Title: Re: Post Apocalyptic Petra, a small 3D platform game for MS-DOS (with sources)
Post by: circular on December 02, 2020, 12:18:02 pm
Cool  :)
Title: Re: Post Apocalyptic Petra, a small 3D platform game for MS-DOS (with sources)
Post by: Mr.Madguy on March 11, 2021, 07:57:44 am
Interesting game. But I have question about DOS version. Why haven't you tried to implement page flipping instead of copying? It's tricky thing, but it could improve performance.

Biggest problem - it really looks like knowledge about making games back then was some kind of secret. Because you can't find any information about that even in very detailed sources, like this one (http://www.osdever.net/FreeVGA/vga/vga.htm). So, yeah, we have many references, but zero programming guides. And all this references lack really important bit of information - VGA doesn't support mid-frame page flipping, like modern video cards do without vsync. I.e. vsync is actually required. And vsync is also very tricky thing, because some sources say, that you can't rely on IRQ2, and doing "wait for vsync" operation wastes too much time. It's really hard to find workaround for all that limitations. That's what making old games was about. It was real science.
Title: Re: Post Apocalyptic Petra, a small 3D platform game for MS-DOS (with sources)
Post by: Bad Sector on March 12, 2021, 12:50:28 pm
Assuming page flipping is faster, it wont really make much of a difference - if any - since the performance bottleneck is on the rasterizer, followed by the renderer, followed by the sound mixer, etc. I also use copying on Windows with DirectDraw and when profiling the game on a Pentium 166 the copying part doesn't even register at the profile.

But also page flipping assumes unchained mode which in turn means non-linear memory layout. This would complicate the rasterizer significantly to the point where you'd be actually losing performance instead of gaining it.

Another thing to consider is bus speed: accessing the VGA memory is slower than accessing system memory.

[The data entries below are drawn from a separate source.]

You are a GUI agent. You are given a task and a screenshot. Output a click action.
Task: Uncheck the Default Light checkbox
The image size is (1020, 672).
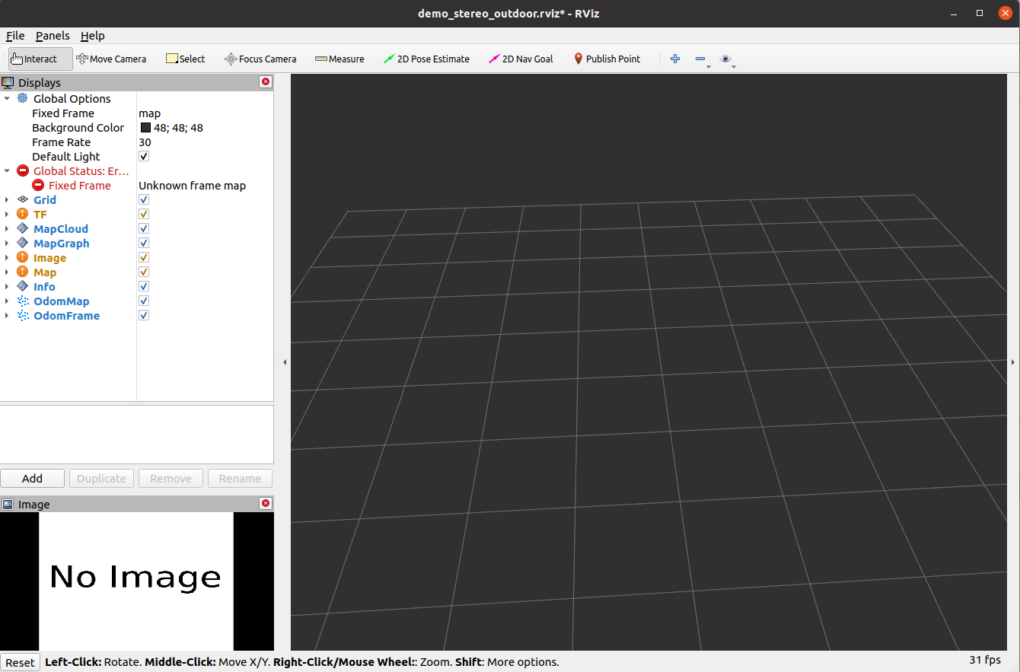(144, 157)
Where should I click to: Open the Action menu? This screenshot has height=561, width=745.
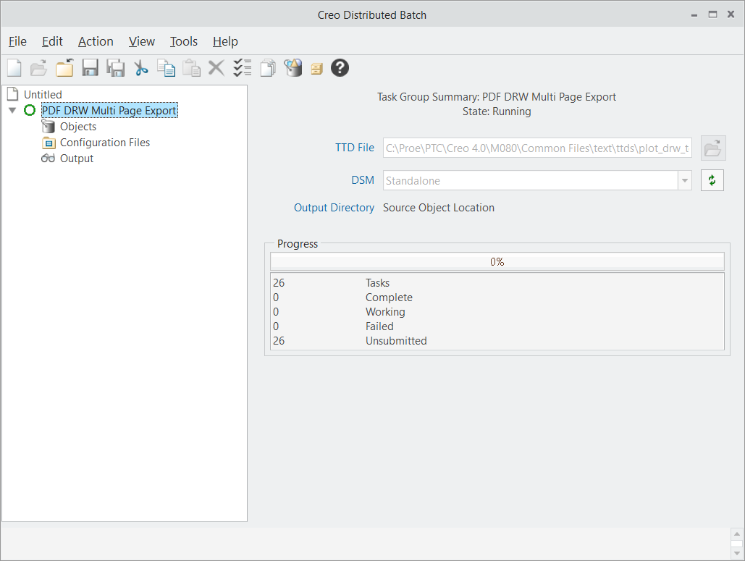pyautogui.click(x=96, y=42)
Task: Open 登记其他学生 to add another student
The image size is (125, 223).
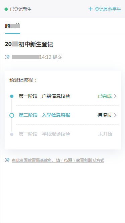Action: (105, 9)
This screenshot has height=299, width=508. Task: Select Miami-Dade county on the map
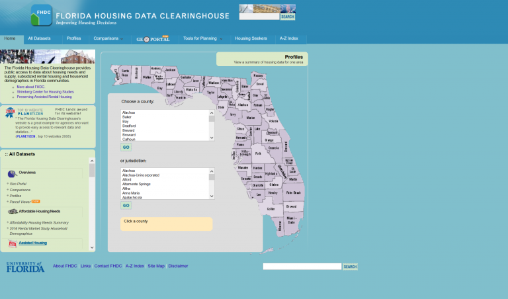tap(290, 221)
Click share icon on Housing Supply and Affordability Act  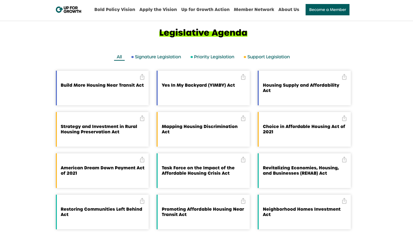344,77
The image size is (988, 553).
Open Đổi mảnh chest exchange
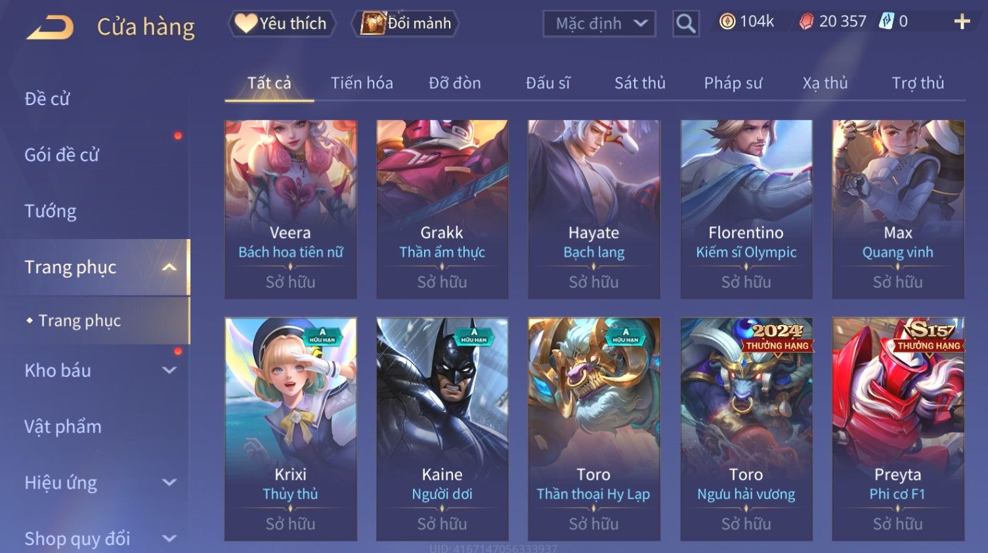coord(405,24)

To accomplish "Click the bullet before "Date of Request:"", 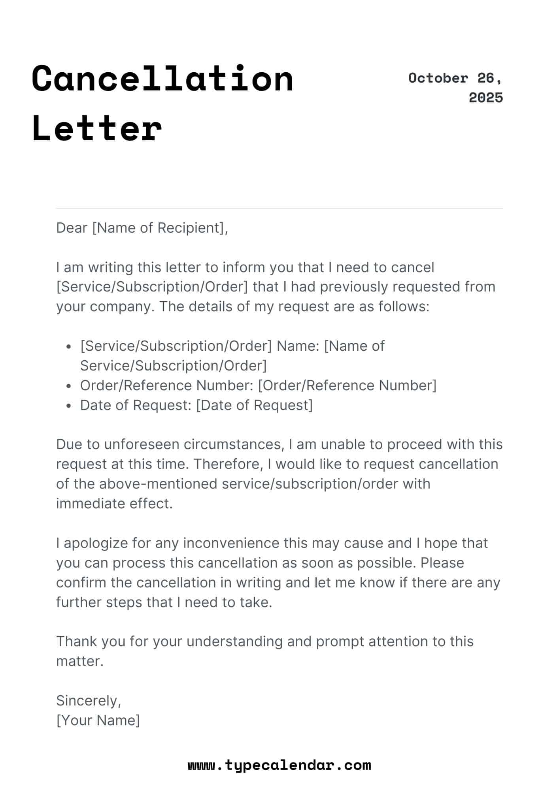I will tap(69, 406).
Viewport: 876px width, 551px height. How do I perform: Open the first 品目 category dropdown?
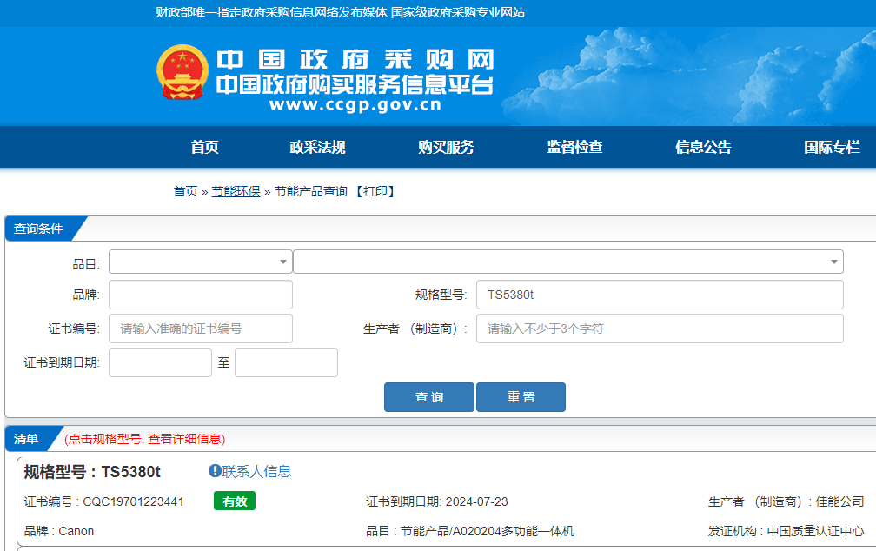pos(200,261)

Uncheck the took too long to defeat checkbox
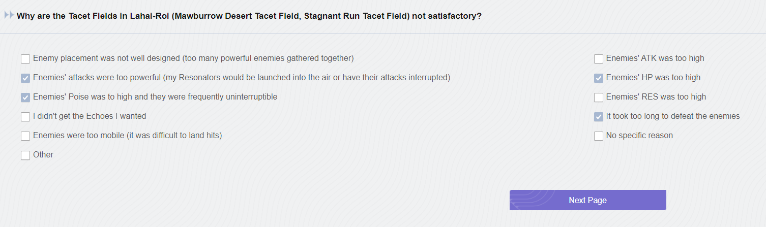coord(599,117)
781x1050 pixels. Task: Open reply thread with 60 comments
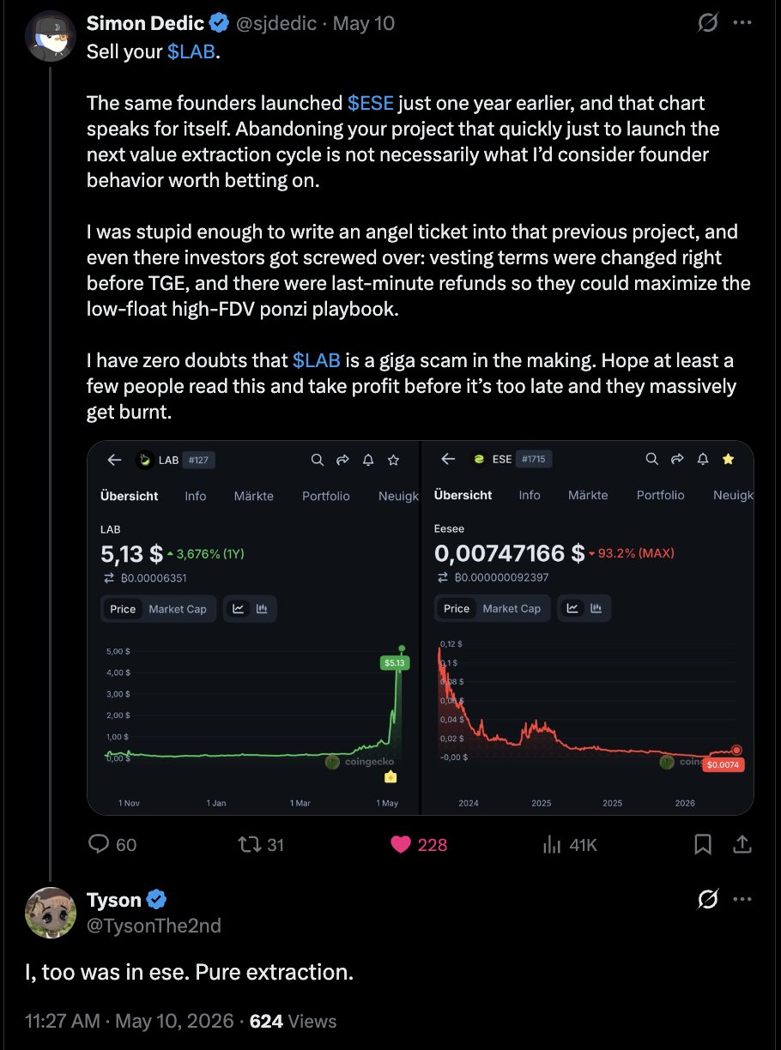click(x=112, y=845)
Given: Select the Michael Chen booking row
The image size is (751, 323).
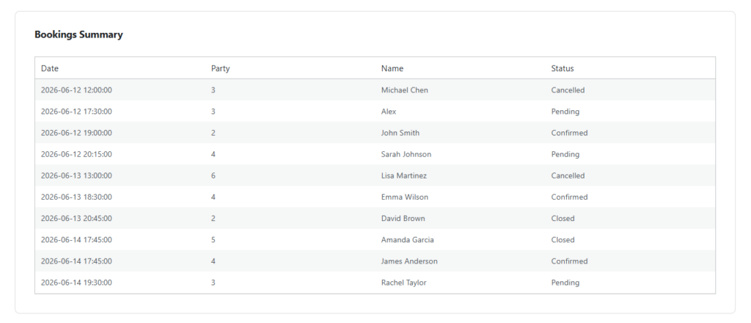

The game has both overdraw (meaning the same pixels -and thus memory regions- will be touched multiple times) and reads back from the framebuffer (for translucency effects). Doing everything in system memory and then copying the final frame to the VGA memory means that the VGA memory being slower wouldn't affect much.

Of course another (or really, the main) reason is that i wrote the simplest code to get stuff on screen since i had a ton more things to do :-P. But i did consider it later when optimizing the game, though it never ended up being a bottleneck and thinking about it made sense when considering how the memory is accessed.

FWIW DOS Quake also uses the copying method for VGA.

It could be usable for linear memory VESA modes on graphics cards with fast memory access but those are a can of worms i'd rather not bother with.
Title: Re: Post Apocalyptic Petra, a small 3D platform game for MS-DOS (with sources)
Post by: Mr.Madguy on March 12, 2021, 05:29:16 pm
I always forget about that VRAM wait state. But anyway, copying 64K of data shouldn't be irrelevant. Of course it depends on optimization of other parts. I remember, that back in old times, when I was trying to make my own game for i286 12Mhz, copying video page was taking all free CPU cycles, not leaving anything for game logic.

Yeah, unchained mode is little bit harder, but it's about writing every 4th pixel and then repeating it for other 3 bit-planes.